#### [Input records]
***

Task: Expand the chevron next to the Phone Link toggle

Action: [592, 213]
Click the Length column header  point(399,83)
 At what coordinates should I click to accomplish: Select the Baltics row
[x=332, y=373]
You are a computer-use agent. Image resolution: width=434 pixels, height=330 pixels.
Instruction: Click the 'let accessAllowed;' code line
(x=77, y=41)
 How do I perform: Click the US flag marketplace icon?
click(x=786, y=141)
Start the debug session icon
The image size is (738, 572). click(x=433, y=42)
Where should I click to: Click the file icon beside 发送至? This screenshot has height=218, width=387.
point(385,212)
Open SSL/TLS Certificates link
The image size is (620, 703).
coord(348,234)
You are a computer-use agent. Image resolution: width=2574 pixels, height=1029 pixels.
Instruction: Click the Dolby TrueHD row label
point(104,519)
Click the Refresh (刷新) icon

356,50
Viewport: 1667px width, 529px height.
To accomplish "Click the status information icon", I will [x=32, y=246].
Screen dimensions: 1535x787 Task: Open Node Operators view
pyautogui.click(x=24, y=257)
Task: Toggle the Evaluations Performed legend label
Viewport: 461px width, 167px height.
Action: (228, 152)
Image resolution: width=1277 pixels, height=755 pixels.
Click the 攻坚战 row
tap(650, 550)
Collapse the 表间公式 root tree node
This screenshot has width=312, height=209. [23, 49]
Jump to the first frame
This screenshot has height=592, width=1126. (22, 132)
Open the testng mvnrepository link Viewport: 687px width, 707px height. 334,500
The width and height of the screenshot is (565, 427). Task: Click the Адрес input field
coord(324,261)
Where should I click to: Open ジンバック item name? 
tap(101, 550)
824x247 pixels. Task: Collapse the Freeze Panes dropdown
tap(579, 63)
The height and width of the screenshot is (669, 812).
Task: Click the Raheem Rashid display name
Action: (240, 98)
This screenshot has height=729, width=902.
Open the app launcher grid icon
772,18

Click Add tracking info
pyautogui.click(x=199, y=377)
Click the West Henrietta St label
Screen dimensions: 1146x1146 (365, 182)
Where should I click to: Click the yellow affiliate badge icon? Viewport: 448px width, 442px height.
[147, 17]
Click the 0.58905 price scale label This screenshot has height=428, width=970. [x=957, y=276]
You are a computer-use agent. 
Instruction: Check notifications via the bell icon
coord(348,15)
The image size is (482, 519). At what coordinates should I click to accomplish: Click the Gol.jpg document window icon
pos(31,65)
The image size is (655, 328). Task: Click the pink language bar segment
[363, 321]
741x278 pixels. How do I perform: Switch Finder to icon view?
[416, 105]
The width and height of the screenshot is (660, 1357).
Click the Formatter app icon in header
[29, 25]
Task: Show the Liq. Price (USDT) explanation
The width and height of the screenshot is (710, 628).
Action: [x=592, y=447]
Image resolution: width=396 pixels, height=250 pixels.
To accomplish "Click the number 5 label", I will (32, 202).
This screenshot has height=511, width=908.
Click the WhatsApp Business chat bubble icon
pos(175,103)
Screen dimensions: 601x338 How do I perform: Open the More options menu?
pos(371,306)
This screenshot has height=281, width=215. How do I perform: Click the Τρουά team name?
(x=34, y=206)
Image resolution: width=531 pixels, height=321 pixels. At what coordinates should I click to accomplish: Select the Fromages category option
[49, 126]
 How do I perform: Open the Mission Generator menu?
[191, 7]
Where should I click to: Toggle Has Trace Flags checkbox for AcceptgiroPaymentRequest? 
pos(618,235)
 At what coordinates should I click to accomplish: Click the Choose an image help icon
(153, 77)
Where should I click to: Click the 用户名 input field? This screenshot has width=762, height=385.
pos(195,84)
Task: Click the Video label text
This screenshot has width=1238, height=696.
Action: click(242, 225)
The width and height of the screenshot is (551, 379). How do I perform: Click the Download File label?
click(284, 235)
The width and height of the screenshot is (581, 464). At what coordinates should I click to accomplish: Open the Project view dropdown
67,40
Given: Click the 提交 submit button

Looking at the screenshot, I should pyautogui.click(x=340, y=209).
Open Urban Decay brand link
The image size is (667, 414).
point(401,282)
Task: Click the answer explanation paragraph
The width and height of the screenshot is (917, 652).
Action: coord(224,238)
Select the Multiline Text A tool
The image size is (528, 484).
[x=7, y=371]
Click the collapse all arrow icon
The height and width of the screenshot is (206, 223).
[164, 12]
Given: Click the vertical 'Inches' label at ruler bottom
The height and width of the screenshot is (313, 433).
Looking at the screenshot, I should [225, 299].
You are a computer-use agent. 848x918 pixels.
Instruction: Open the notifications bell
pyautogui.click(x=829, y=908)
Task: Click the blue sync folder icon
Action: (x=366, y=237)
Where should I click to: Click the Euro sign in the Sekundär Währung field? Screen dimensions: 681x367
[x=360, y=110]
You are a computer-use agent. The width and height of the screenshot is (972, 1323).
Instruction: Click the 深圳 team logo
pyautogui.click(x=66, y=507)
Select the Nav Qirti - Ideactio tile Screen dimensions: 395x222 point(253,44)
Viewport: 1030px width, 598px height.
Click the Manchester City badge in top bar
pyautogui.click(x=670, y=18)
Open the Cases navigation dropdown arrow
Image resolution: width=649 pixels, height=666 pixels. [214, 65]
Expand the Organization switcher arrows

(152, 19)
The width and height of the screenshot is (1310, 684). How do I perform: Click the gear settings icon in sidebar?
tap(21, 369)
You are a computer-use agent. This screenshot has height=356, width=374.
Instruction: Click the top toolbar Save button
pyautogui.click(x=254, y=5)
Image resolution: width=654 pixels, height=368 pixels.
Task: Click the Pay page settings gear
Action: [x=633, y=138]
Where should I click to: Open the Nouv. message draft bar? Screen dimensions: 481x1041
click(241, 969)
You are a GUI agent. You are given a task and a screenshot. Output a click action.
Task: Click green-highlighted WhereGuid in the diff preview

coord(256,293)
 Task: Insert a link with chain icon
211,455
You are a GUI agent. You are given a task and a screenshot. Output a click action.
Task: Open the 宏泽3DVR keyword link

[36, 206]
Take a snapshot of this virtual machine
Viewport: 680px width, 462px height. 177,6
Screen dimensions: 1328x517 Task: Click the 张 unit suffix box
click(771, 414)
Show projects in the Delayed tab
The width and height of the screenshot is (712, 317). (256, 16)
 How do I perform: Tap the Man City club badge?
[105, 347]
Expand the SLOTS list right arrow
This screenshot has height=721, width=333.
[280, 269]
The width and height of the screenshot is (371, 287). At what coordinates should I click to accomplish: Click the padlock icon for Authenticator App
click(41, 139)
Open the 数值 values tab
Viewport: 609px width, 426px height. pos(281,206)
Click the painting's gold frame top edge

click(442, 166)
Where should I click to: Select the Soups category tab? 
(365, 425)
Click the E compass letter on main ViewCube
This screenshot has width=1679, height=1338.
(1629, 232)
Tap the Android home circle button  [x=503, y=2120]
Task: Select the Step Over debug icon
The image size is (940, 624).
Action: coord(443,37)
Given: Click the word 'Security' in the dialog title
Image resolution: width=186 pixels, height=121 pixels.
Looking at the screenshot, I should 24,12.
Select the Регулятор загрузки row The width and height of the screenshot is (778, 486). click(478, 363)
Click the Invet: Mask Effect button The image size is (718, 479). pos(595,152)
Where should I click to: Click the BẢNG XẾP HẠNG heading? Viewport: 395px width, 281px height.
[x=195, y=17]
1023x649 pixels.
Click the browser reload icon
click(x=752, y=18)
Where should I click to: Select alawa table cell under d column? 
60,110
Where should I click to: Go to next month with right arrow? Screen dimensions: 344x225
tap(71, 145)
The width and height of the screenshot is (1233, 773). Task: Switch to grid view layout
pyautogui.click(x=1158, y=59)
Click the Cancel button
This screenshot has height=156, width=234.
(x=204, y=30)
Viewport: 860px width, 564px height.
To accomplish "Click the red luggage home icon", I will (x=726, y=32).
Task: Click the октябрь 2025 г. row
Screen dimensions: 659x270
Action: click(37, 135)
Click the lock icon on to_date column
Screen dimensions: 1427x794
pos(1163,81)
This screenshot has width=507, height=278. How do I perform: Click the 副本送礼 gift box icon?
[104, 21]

***

Report each line of the material above where the word "computer" appears.

You are a computer-use agent. Image resolution: width=434 pixels, height=330 pixels.
You are a computer-use agent. Image resolution: width=2574 pixels, height=1029 pixels.
You are a computer-use agent. 
You are a computer-use agent. 848x918 pixels.
You are a computer-use agent. The width and height of the screenshot is (972, 1323).
You are a computer-use agent. This screenshot has height=356, width=374.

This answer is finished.